Adoro los murales de José Gregorio Hernández. Los bonitos y los feos.
Adoro que me miren a los ojos y me sonrían.
Adoro sentirme parte de un mismo leguaje. Misma entonación.
Adoro subir la mirada y saber dónde está mi norte.
Todo lo que adoro, es así porque hay una voluntad que lo soporta, que lo sostiene, que da lugar al privilegio de permitírmelo. Este es un viaje que disfruto profundamente. Es un viaje donde reconozco lo hermoso en lo cotidiano porque mi estadía es voluntaria. Porque mi agencia es absoluta. Pero no se me olvida que vengo de visita. Que esto es finito. Pero es que no podría ser de otra manera. Este fervor no es una mirada que comulgue con la condición de lo inagotable.

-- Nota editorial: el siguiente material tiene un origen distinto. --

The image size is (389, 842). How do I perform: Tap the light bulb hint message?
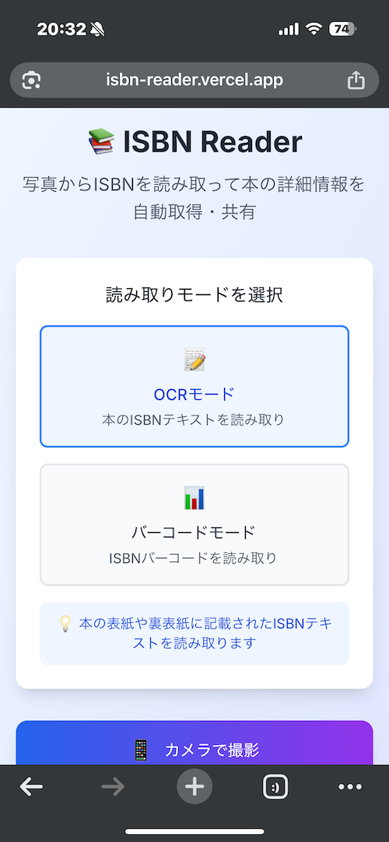[195, 633]
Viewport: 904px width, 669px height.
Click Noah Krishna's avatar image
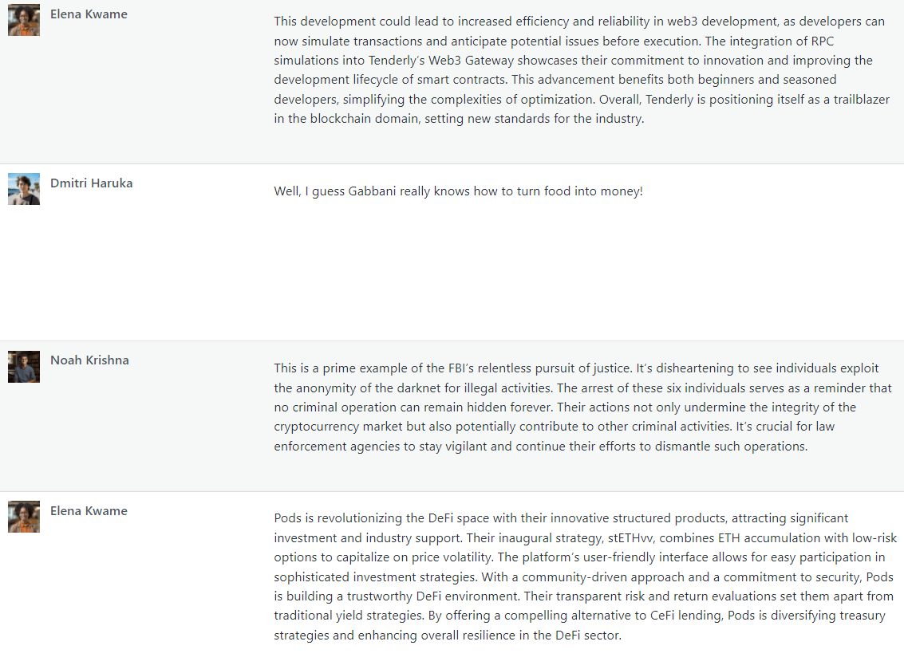point(24,367)
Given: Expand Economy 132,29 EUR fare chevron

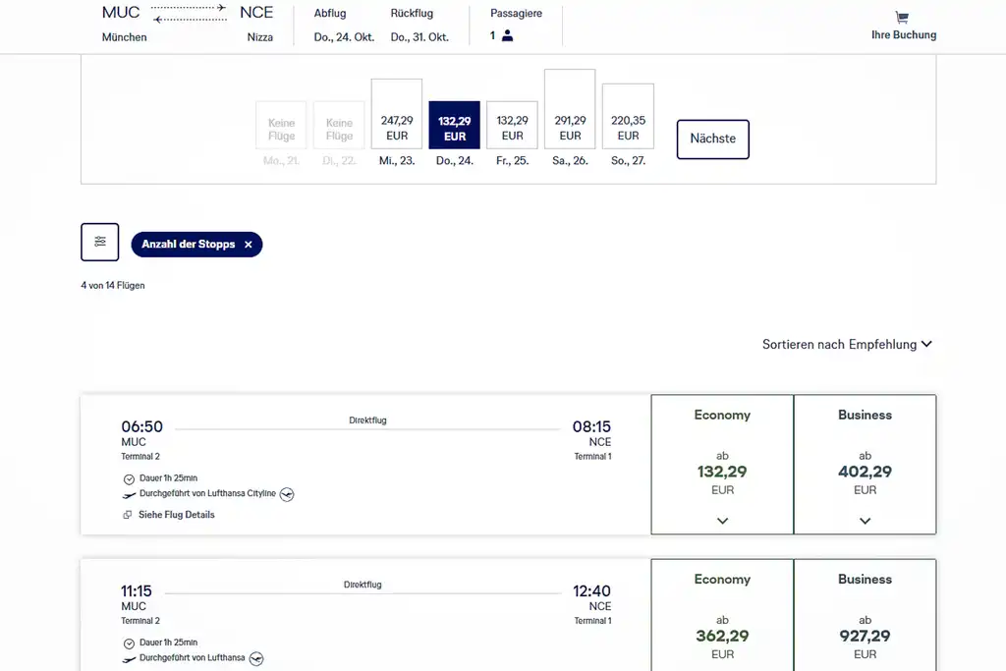Looking at the screenshot, I should coord(722,521).
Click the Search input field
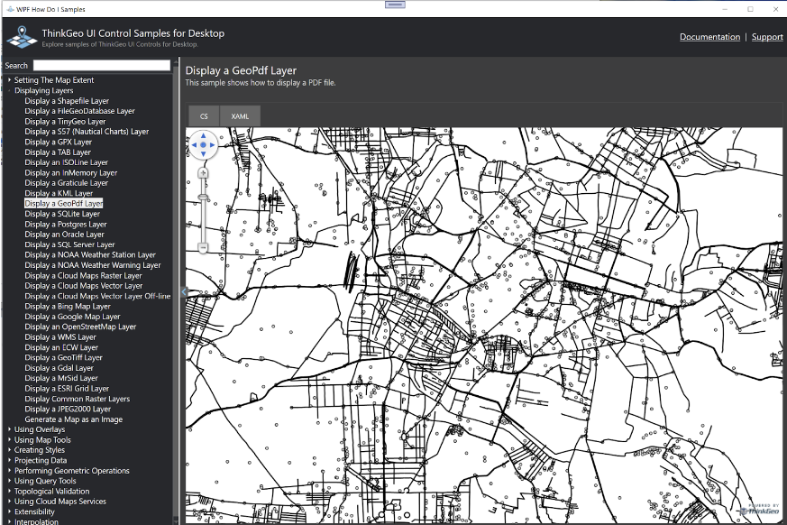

Voy a la Central, camino La Candelaria y uso el metro y siento el suelo temblar de vitalidad. Pero son mis piernas las inestables en esta tierra. Soy yo quien construye esta conmoción.
La melancolía es un reflujo al que no le encuentro antídoto en este viaje. Y eso me fastidia. No quiero repetirme, no soy una víctima. Tampoco un cuerpo por el que la tristeza pasa por encima a cada segundo. Vivo, disfruto, viajo, trabajo, río y amo. Tengo momentos de felicidad fuera de mi país y he aprendido a disfrutarlos, sentir que los merezco y que debo propiciarlos.
He aprendido que la libertad tiene un peso inmenso. Caminar por la Rambla sin mirar atrás. Abrir el grifo y que salga el agua. Atender una llamada porque sí. Tomarme la cerveza sentado en medio de una plaza. Volver a casa cuando quiero. Vivir con mi pareja. Bañarme en la playa. Dejar mis cosas solas en la arena.
¿Pero a quién engaño?
Siempre miro atrás al caminar. Cuido los caminos por los que voy. Siempre nado viendo hacia la orilla. Caracas es un territorio que vive en mí.
Aplico involuntariamente sus códigos en otras coordenadas, no me los entienden y me retraigo. Renuncio a mostrarme y por eso pocas personas me conocen.
Odio el ritual de los chinazos pero extraño la joda que nace de una confianza repentina e insolicitada.
Creo distancias con la gente por sentirme víctima de mi historia y me molesto por no tener amigos.
Quiero conocer el mundo, pero extraño a mi familia.
Siento esperanza, pero soy pesimista.
Anhelo involucrarme con el sitio a donde me mudé, pero su historia no me interpela.
Tengo años estudiando el catalán pero me incomoda hablarlo.
Vuelvo entonces a preguntarme qué haré con mis libros de aquella caja donde los dejé antes de irme y que me hablan de mi ciudad. Allí están las palabras de Guillermo Meneses. Los cuentos de Salvador Garmendia. Las imágenes Federico Vegas. Las frustraciones de José Ignacio Cabrujas. Los análisis de Marco Negrón. Los poemas de Juan Calzadilla. Los ensayos de Mariano Picón-Salas.
Ahora desempolvados, me encuentro indeciso si vuelvo a poner los en la caja o en la maleta.